PABLO M. DÍEZ. CÓRDOBA

Con más de medio siglo de retraso, la Historia reconoció el pasado verano la gesta de la Brigada Leclerc, formada por los republicanos españoles que, exiliados en Francia, fueron los primeros en entrar en el París ocupado por los nazis durante la II Guerra Mundial. Aunque él no pudo desfilar por los Campos Elíseos tras expulsar a las tropas alemanas, uno de los milicianos que se enroló en la Resistencia fue el cordobés Andrés Priego Ojeda, nacido en Doña Mencía en 1917.

Viudo a sus 87 años, Andrés regresó a su localidad natal poco después de que falleciera su mujer en 1998. Tras una azarosa existencia, en la que ha conseguido sobrevivir a dos contiendas bélicas, Andrés reside hoy, paradójicamente, en la calle del Calvario, donde su memoria aún escarba en los momentos más turbulentos del siglo XX.

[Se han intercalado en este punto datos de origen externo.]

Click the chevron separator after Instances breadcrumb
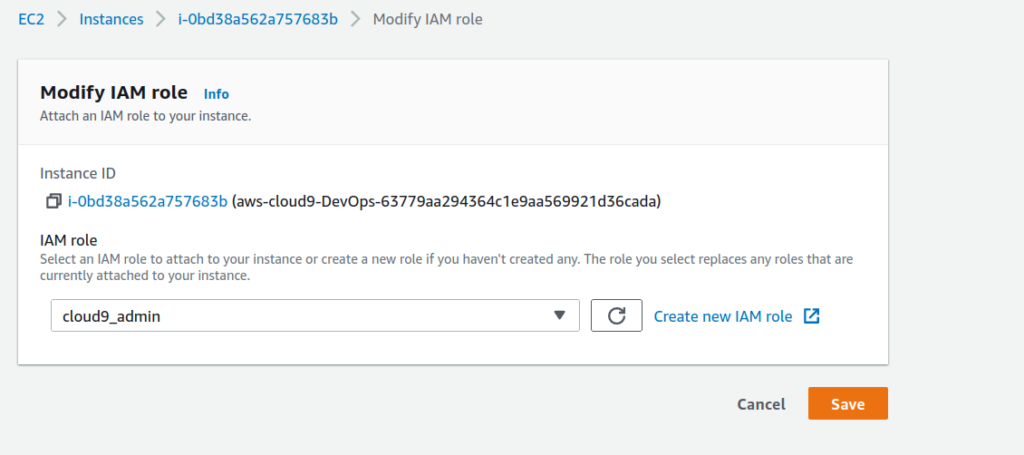 click(x=161, y=19)
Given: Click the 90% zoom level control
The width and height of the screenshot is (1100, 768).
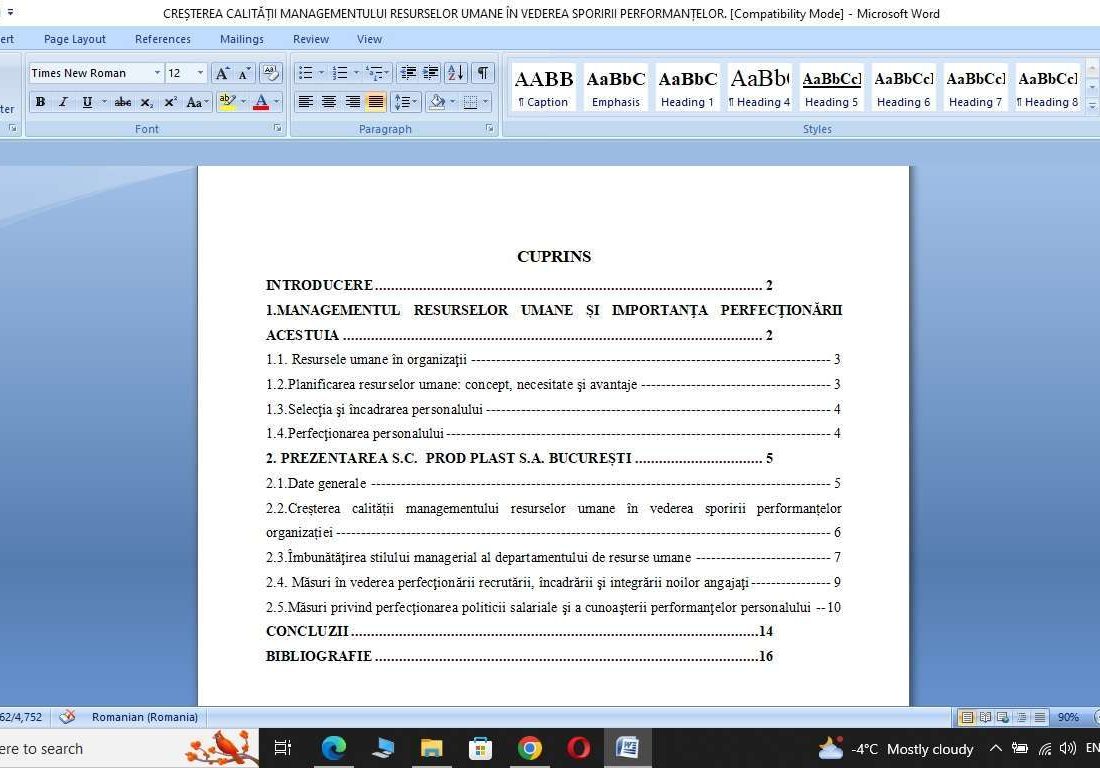Looking at the screenshot, I should tap(1068, 717).
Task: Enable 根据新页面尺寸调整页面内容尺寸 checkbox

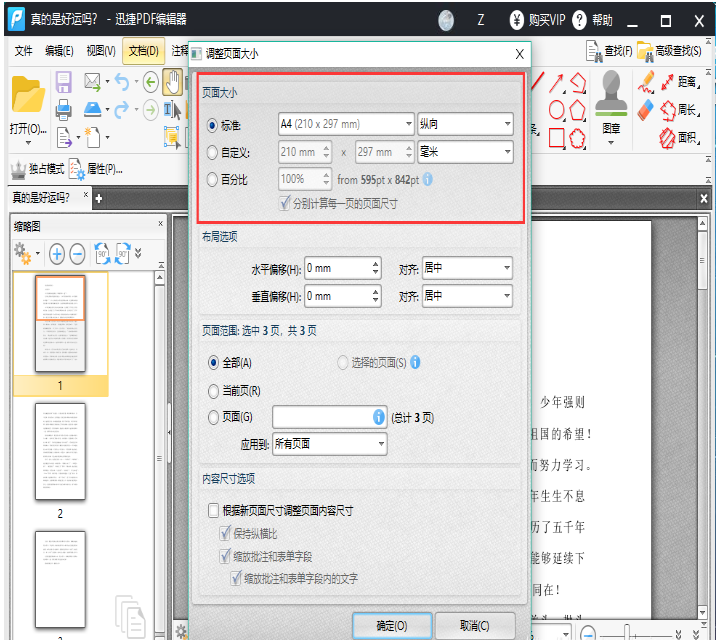Action: click(213, 510)
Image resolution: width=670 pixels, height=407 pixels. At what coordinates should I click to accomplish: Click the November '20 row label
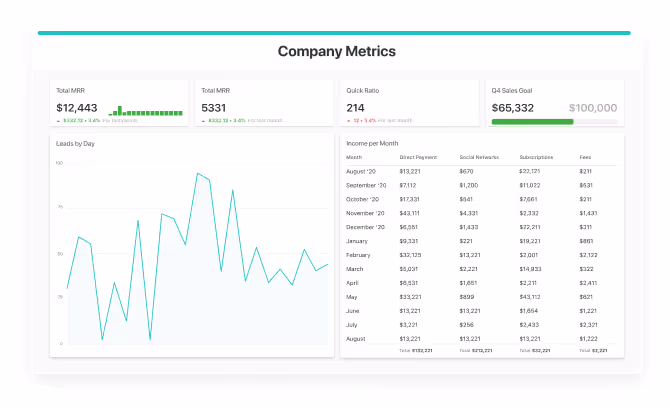point(364,212)
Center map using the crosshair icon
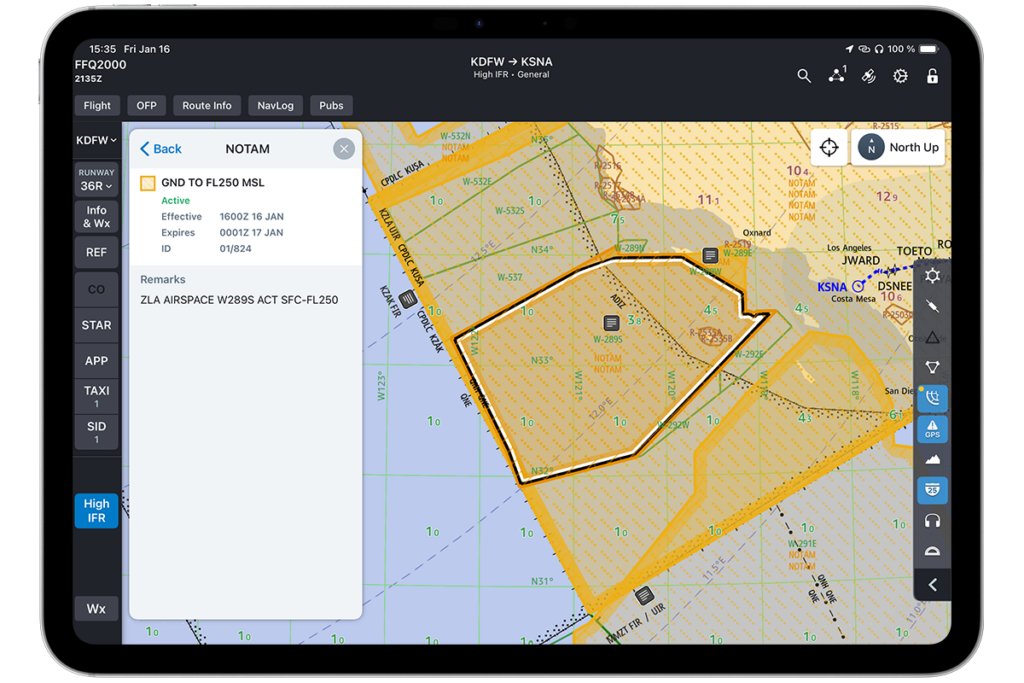Viewport: 1024px width, 683px height. point(830,147)

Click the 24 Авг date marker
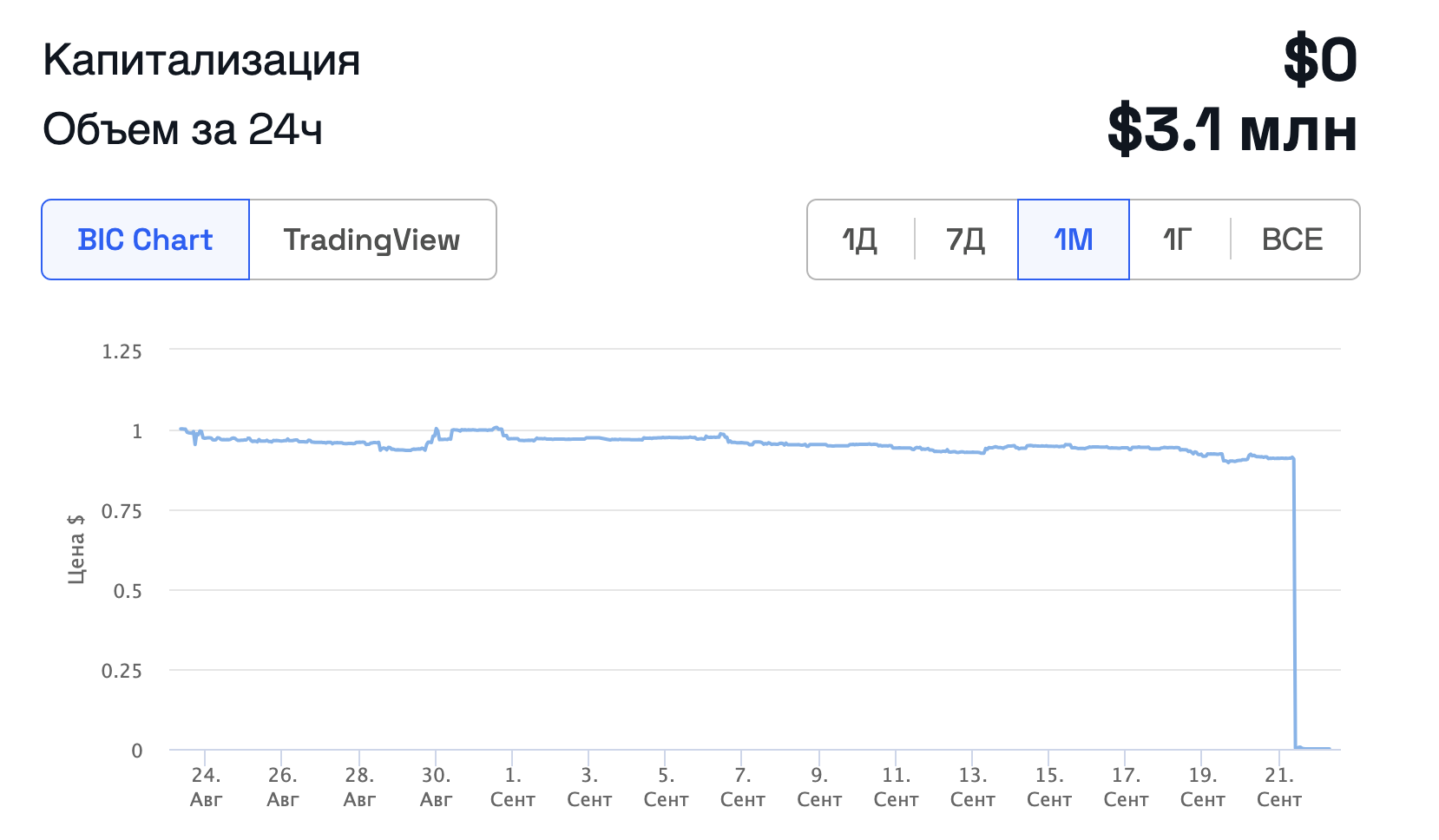[206, 786]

No en vano, este veterano republicano, que con tan sólo 10 años obtuvo el carné de «pionero rojo» al ingresar en las Juventudes Socialistas, era un adolescente que había tenido que dejar el colegio para trabajar cuando estalló la Guerra Civil. «Tenía 19 años y estaba segando cuando me enteré del golpe de Estado de Franco», rememora Andrés, quien huyó a la zona republicana junto a otro amigo, Antonio Morales.

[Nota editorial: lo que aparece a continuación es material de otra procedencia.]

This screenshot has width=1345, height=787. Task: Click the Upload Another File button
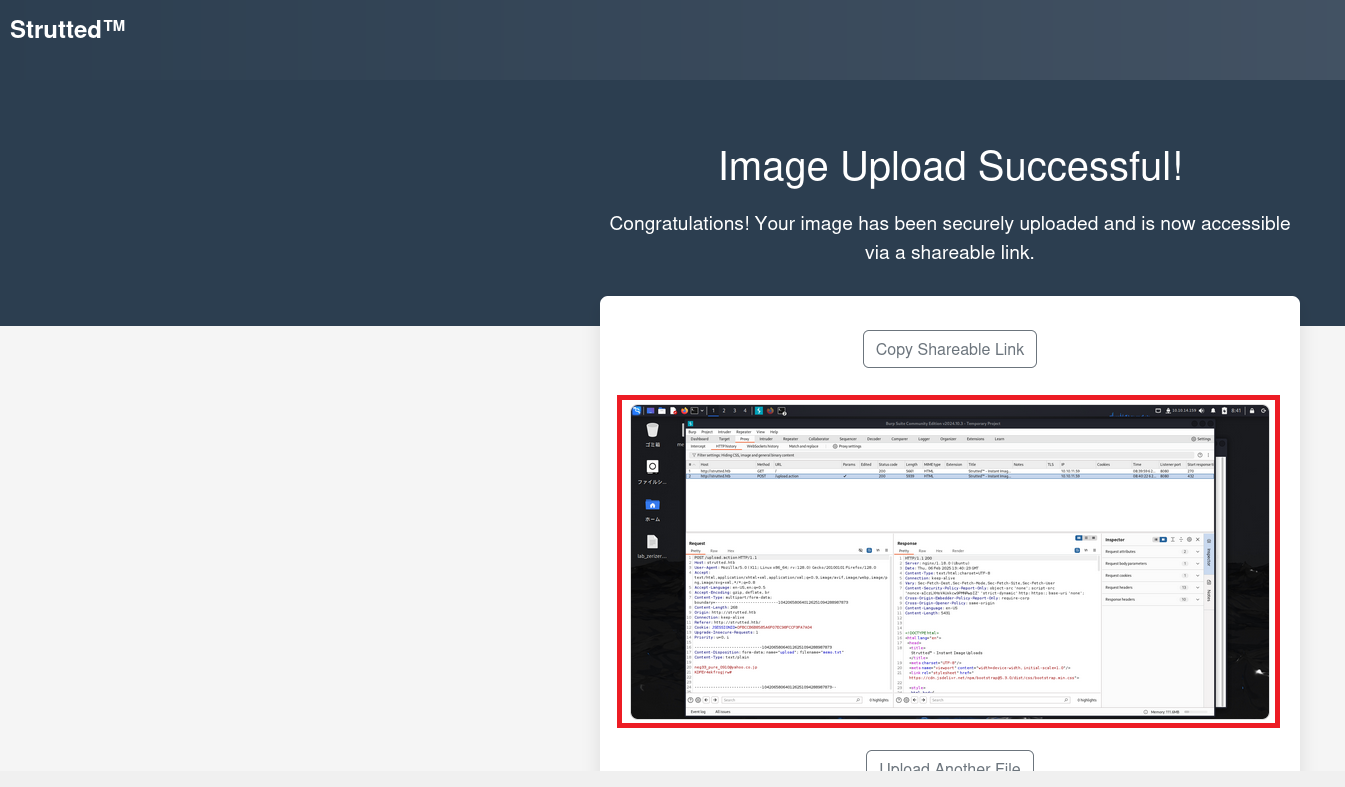(950, 767)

«Caminando durante varios días por los montes, llegamos el 5 de agosto a Jaén y nos alistamos en la Milicia», explica Andrés, quien completó la instrucción en Pozoblanco y Castro del Río antes de ser destinado al frente.

El fragor del combate

«Entré en combate por primera vez en la estación de El Vacar, donde me escondía detrás de una encina y empezaba a pegar tiros en todas direcciones», relata antes de aclarar, medio en broma, que «no tenía miedo de las balas porque éstas se asustaban de mí».

Después de que su amigo Antonio resultara herido en el brazo en una refriega y de que otro camarada falleciera acribillado por una ametralladora en Porcuna, Andrés Priego volvió a salir airoso del horror de la guerra al combatir en los frentes de Fraga y Lleida. «Los proyectiles silbaban por todos lados y las bombas explotaban a nuestro alrededor, por lo que me di cuenta de que la guerra iba a ser muy larga y muy dura», razona negando con la cabeza este guerrillero que, tras pasarse un año en el frente junto a la 24 Brigada de la Milicia, pasó al cuartel del Estado Mayor y acompañó al Gobierno mientras se retiraba a Valencia acosado por el avance franquista.

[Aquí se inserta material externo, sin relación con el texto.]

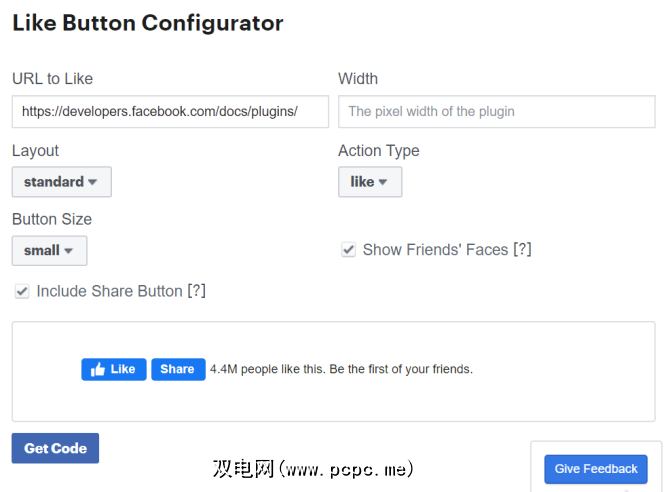Click the 'URL to Like' field label
The width and height of the screenshot is (670, 492).
[x=52, y=79]
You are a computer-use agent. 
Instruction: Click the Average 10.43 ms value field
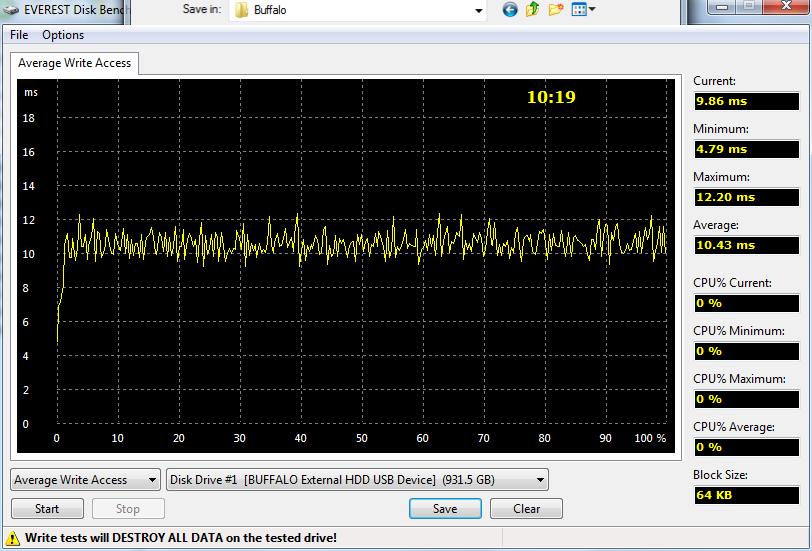pos(746,245)
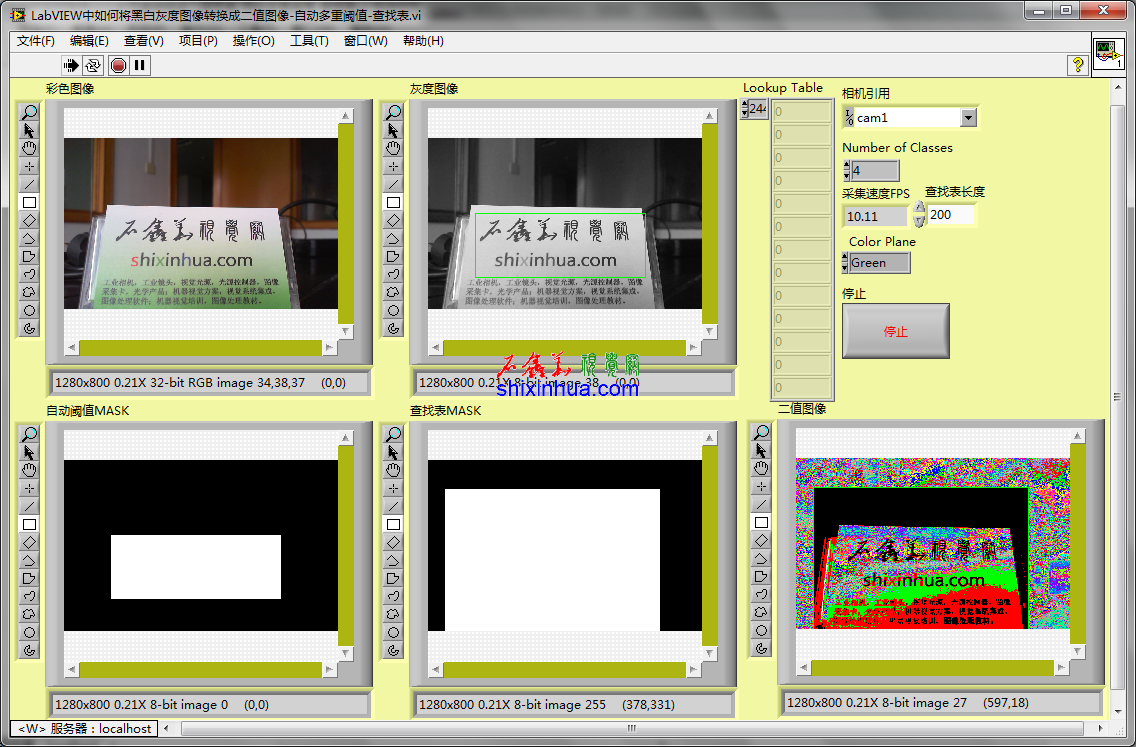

Meses después del fin oficial de la guerra, el día de Navidad de 1939, Andrés fue uno de los miles de republicanos que cruzó la frontera para exiliarse en Francia «en un éxodo caótico en el que la gente se moría de hambre en la carretera mientras los padres tenían que arrastrar a sus hijos».

Pero lo que estos refugiados se encontraron en el país distó mucho de un recibimiento con los brazos abiertos, ya que, según se lamenta el miliciano, «nos recluyeron en campos de trabajo y nos obligaron a realizar obras para defendernos de las amenazas de Hitler». Y es que, mientras construía fortificaciones en Las Ardenas, en la frontera con Bélgica, los nazis invadieron Francia y Andrés volvió a huir.

Bombas contra los niños

«Corría entre la multitud, que escapaba cargando sus maletas y los pocos enseres que podían transportar a través de una carretera atestada, mientras los aviones alemanes nos bombardeaban», recuerda estremecido el anciano, que no duda en asegurar que «lo más horrible que he visto en mi vida han sido los cadáveres despedazados de los niños en una cuneta».

Y eso que Andrés ha sufrido experiencias traumáticas desde que, a finales de 1941, fuera atrapado por los nazis en Marsella. Así, primero lo llevaron al Canal de La Mancha para construir una base de submarinos, donde «nos levantaban a las cinco de la mañana y desayunábamos y comíamos en el tajo, ya que la jornada laboral duraba 18 horas y después volvíamos a dormir sobre unas tablas rellenas de paja».

Soportando unas temperaturas inferiores a los 10 grados bajo cero, los prisioneros no podían encender fuego para que no fuera avistado por los británicos. «Una vez, a un murciano estuvieron a punto de matarlo porque prendió una hoguera», señala Andrés, quien tampoco se libró de los castigos.

De hecho, permaneció cinco días atado de pies y manos a una cama porque, como miembro de los grupos de sabotaje que entorpecían el trabajo de los nazis con «pequeños accidentes», hacía descarrillar trenes al cambiar las agujas o, incluso, provocaba explosiones en arsenales. Pero una de estas proezas estuvo a punto de costarle la vida, ya que, «por mi cara de bueno, fui el único que se libró de morir fusilado de los cinco prisioneros que volamos un convoy de munición». Aunque el miliciano logró salvarse, no pudo evitar que los nazis le inyectaran la «vacuna disolvente» con la que dejaban estériles a todos los que iban a ser asesinados en las cámaras de gas. «Ocurrió cuando, aprovechando un salvoconducto, me colé en el pasillo de Danzig para huir a Varsovia, pero me detuvieron y estuve esperando durante tres días a que me gasearan», relata impasible Andrés a pesar de que «cada día me sacaban a un patio del que se llevaban a los presos para gasearlos».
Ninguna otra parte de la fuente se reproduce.